More than 100 Indian police swarmed 16 tech support scam call centers in Gurgaon and Noida last week, arresting 39 people for allegedly impersonating legitimate support reps for companies including Microsoft, Apple, Google, Dell and HP.
The day after the raids, which were carried out on Tuesday and Wednesday, Microsoft said that it has received over 7,000 victim reports from customers in more than 15 countries who’ve been ripped off by the call centers.
This is the second of two recent, big raids on Indian tech support scammers. In October, after Microsoft filed complaints about customers falling for pop-up messages that lied about their systems being infected with malware, Indian police raided 10 illegal call centers and arrested 24 alleged scammers.
In that second raid, law enforcement seized a wealth of evidence, including the call scripts, live chats, voice call recordings and customer records used to run the scams.
Typosquatting and malvertising
There are a few ways that people can fall prey to these swindlers, who get to people via both phone calls and pop-up windows. Last year, researchers at Stony Brook University rigged up a robot to automatically crawl the web searching for tech support scammers and to figure out where they lurk, how they monetize the scam, what software tools they use to pull it off, and what social engineering ploys they use to weasel money out of victims.
They found that users often get exposed to these scams via malvertising that’s found on domain squatting pages: the pages that take advantage of typos we make when typing popular domain names. For example, a scammer company will register a typosquatting domain such as twwitter.com.

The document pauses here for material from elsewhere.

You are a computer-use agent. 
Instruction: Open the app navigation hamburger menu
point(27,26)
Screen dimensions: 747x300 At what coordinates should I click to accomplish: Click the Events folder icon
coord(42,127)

Studies have shown that visitors who stumble into the typosquatting pages often get redirected to pages laced with malware, while a certain percentage get shuffled over to tech support scam pages.
Once there, a visitor is bombarded with messages saying their operating system is infected with malware. Typically, the site is festooned with logos and trademarks from well-known software and security companies or user interfaces.
A popular gambit has been to present users with a page that mimics the Windows blue screen of death.
The frequency of fake blue screens of death has over the years turned “Microsoft” into a red-alert word. According to Microsoft’s recently released global survey, three out of five Windows users had encountered a tech support scam in the previous year. That reflects a five-point drop since 2016, which is good, but it’s not great, Microsoft said: the scams are still going strong, targeting all ages and all geographies.
As the list of impersonated companies from the recent raid shows, you’re not immune if you don’t use Windows: scammers have branched out so they can prey on a broader audience, pretending to be aligned with Apple or other big-name tech companies.
Like a fly in a web
Beyond spooking visitors with their bogus alerts, tech support pages will wrap them up in intrusive JavaScript so they can’t navigate away. For example, they’ll constantly show alert boxes that ask the intended prey to call the tech support number. Other techniques include messing with a user’s attempt to close the browser tab or navigate away from the site by hooking into the onunload event.
Feeling stuck like a fly in a web, a naive user will call what’s often a toll-free number for “help” with the “malware infection”. The person on the other end of the line will instruct the caller to download remote desktop to allow the remote “technician” to connect to their machine. That gives the crook complete control over the victim’s computer. At that point, perfectly innocent system messages will be interpreted as dire indications of infection.
Microsoft has found that its victimized customers typically get charged between $150 and $499 for the unnecessary tech support they supposedly need to get unstuck from the fictitious web. To add insult to injury, besides being gouged for fake tech support, once the victims have opened up their systems to remote access, they’re left vulnerable to malware or other types of attacks.
Microsoft has been fighting these scams since 2014, when it dragged multiple US companies into court. That’s also when it began to collect customer complaints about the scams via its Report a technical support scam portal.
What to do
Microsoft passed on these key ways to save yourself from getting scammed and having to use that portal:
- Be wary of any unsolicited phone call or pop-up message on your device.
- Microsoft will never proactively reach out to you to provide unsolicited PC or technical support. Any communication it has with you must be initiated by you.
- Don’t call the phone number in a pop-up window on your device, and be cautious about clicking on notifications asking you to scan your computer or download software. Many scammers try to fool you into thinking their notifications are legitimate.
- Never give control of your computer to a third party unless you can confirm that it is a legitimate representative of a computer support team with whom you are already a customer.
- If skeptical, take the person’s information down and immediately report it to your local authorities.